Patients will perform expiratory muscle training. Initial load will be 30% of maximal expiratory pressure which will increase until 75%. This load will be keep until end of training. Patients will made the exercises for 30 minutes with three minutes of training and two of rest.
For five weeks, patients will perform swallowing and breathing exercises that follow: expiratory muscle training and sustained vowel phonation of /a/, pushing plosive phonemes /pa/, /ta/, /ka/ in a forceful manner, suction of wet gauze, swallowing with tongue hold and modified supraglottic maneuver, in ten repetitions, ascending and descending gliding phonation of vowel /a/ and /u/, five repetitions of each vowel, and tongue rotation in oral vestibule, 3 series of 5 repetitions to each side.
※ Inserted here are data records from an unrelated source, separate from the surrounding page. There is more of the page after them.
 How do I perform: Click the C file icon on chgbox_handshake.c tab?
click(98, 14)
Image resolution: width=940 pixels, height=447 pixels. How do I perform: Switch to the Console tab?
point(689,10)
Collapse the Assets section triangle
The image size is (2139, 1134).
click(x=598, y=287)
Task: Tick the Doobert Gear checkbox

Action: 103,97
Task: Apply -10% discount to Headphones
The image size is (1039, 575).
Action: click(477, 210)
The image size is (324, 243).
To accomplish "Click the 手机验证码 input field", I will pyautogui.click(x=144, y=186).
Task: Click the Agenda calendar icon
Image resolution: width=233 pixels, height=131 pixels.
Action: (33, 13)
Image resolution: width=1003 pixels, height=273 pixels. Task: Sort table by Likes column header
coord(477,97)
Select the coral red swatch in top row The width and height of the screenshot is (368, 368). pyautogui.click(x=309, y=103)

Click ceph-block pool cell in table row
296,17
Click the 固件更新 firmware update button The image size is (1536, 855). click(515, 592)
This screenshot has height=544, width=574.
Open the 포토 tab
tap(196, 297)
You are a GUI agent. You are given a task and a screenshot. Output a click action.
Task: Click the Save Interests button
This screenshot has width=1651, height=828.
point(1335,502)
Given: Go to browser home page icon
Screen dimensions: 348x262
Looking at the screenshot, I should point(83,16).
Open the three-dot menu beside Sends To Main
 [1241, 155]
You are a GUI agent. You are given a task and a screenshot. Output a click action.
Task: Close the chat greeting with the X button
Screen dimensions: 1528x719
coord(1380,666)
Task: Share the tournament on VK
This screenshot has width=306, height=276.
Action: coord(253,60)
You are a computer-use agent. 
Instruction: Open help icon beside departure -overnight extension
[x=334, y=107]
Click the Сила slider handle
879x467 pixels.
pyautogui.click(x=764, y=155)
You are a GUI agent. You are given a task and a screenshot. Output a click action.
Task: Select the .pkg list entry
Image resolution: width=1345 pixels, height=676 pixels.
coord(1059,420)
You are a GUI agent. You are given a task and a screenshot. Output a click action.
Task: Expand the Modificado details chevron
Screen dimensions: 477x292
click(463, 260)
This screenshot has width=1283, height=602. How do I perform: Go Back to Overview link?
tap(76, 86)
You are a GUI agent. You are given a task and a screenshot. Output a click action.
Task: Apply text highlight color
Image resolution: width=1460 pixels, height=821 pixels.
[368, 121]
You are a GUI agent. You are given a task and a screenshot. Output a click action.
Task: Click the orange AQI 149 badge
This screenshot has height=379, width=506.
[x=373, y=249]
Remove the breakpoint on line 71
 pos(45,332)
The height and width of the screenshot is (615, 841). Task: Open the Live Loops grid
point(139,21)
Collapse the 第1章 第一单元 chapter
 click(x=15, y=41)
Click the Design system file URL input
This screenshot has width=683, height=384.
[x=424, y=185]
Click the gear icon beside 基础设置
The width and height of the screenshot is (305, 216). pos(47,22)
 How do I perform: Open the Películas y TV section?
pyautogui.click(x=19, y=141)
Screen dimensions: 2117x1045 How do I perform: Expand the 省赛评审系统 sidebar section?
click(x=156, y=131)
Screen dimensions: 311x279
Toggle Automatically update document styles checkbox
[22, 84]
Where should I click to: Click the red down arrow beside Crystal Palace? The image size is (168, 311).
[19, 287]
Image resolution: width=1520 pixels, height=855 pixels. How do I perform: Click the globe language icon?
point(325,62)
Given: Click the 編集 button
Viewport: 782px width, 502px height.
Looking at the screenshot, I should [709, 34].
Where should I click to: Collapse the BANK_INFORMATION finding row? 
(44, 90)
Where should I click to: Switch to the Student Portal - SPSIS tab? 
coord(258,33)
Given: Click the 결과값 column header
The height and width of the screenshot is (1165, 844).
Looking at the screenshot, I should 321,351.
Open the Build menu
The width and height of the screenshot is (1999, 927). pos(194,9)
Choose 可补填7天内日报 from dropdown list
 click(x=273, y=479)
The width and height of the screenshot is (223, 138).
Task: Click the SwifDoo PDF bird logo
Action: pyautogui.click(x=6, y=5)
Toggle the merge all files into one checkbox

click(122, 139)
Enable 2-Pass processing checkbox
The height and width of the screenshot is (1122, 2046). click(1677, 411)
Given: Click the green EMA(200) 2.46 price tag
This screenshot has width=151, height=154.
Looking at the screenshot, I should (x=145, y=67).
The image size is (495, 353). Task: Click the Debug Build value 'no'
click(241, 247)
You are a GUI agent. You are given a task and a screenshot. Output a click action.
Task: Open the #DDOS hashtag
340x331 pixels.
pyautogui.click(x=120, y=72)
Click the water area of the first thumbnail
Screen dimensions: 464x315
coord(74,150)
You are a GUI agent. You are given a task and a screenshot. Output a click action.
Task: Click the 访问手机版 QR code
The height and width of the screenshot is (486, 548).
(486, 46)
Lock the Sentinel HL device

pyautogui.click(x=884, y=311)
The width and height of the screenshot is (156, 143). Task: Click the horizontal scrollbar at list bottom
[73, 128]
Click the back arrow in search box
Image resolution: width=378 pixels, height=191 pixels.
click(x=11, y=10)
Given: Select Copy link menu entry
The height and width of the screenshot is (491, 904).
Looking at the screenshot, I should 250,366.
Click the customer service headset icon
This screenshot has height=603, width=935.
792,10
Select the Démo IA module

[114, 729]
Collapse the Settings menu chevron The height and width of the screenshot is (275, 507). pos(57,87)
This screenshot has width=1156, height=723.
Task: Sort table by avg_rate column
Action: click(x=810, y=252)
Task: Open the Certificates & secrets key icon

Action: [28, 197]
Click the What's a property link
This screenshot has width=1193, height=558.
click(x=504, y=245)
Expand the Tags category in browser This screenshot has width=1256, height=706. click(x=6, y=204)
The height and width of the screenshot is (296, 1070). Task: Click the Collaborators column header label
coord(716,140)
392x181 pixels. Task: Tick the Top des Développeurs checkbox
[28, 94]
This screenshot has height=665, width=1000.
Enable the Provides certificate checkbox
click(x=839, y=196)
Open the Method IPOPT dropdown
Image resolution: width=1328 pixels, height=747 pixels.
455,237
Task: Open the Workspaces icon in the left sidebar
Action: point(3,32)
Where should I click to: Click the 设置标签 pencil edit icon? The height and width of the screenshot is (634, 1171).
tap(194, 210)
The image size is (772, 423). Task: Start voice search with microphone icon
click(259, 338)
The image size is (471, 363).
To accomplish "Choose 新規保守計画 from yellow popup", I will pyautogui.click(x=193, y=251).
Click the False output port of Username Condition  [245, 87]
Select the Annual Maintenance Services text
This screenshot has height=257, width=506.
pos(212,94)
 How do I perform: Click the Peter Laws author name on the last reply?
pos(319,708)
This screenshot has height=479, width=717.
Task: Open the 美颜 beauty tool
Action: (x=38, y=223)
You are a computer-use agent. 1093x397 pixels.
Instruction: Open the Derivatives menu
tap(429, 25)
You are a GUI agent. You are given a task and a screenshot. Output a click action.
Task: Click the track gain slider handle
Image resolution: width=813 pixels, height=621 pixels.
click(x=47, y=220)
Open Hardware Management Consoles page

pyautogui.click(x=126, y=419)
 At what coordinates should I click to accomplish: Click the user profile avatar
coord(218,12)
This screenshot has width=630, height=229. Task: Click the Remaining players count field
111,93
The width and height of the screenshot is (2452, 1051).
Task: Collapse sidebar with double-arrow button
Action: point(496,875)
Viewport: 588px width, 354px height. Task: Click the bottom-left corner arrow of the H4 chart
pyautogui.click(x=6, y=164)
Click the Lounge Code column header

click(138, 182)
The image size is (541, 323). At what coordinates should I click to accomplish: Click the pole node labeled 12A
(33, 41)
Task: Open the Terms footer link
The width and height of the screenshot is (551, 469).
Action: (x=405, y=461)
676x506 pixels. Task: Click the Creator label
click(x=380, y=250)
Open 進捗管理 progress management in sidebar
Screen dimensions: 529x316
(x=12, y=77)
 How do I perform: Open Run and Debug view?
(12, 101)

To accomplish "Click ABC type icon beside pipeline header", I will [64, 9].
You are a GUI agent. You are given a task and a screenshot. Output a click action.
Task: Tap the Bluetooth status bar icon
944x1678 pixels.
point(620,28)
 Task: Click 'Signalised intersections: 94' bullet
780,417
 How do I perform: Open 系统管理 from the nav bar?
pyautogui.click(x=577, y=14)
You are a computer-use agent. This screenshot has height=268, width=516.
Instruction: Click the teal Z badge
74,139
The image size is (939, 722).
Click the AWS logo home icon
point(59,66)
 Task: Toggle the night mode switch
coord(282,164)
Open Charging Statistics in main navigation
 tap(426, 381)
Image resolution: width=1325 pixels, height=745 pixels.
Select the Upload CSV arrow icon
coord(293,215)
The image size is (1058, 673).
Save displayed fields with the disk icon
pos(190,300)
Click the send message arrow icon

Division of Neurology and Epidemiology
Salvador, Estado de Bahia, Brazil
Swallowing dynamics
Swallowing dynamics will be evaluated through videofluoroscopy of swallowing and electromyography.
Time frame: five weeks
Vocal and speech measures
After recording a sample of speech, aerodynamics measures will be extracted by Aeroview Plus software and measures of test results electroglottography will be assessed on EG2 - PCX equipment.
Time frame: five weeks
Breathing measures
Spirometry will be made in KOKO® (software PDS Instrumentation, Inc., Louisville, Colorado, EUA), following American Thoracic Society protocol.